Segment Start: Records for processing

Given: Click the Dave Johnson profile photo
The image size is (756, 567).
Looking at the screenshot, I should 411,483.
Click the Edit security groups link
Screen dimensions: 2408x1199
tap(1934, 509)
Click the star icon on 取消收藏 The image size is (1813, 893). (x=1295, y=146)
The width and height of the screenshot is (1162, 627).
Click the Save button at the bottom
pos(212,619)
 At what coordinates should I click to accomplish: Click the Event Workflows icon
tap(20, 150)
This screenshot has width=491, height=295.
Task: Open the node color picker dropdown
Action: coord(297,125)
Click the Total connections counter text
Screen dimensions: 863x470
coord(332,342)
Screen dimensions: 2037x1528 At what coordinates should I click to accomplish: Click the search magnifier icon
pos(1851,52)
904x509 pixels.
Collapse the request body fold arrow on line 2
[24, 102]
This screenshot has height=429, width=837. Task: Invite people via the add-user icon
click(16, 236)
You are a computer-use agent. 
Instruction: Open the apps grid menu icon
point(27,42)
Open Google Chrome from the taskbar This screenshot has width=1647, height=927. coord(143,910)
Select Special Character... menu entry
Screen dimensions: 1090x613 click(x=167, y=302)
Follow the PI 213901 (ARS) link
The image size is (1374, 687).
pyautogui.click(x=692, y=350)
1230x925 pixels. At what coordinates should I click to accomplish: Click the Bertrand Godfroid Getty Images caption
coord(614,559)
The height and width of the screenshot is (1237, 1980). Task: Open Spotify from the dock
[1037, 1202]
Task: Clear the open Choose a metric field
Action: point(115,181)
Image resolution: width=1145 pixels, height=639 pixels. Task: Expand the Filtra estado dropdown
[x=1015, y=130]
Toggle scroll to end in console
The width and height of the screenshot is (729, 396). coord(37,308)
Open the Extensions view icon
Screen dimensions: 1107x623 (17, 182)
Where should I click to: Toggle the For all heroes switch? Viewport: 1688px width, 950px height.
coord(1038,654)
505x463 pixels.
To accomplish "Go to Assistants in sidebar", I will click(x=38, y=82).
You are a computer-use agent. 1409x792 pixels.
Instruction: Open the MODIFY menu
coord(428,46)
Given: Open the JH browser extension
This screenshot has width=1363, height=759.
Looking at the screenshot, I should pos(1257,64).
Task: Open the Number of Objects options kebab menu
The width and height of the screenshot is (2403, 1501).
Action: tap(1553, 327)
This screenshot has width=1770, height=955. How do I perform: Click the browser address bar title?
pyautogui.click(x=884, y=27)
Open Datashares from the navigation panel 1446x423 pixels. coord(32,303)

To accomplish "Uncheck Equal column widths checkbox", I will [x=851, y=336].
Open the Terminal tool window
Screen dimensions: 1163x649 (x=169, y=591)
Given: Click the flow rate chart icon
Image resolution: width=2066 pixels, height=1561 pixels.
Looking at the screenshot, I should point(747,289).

Segment End: Records for processing

Word for word, retype the lines from the one containing "Open the Terminal tool window" through the final line of the data, including both ends and nothing more.

> _Written response_
Open the Terminal tool window
Screen dimensions: 1163x649 (x=169, y=591)
Given: Click the flow rate chart icon
Image resolution: width=2066 pixels, height=1561 pixels.
Looking at the screenshot, I should point(747,289).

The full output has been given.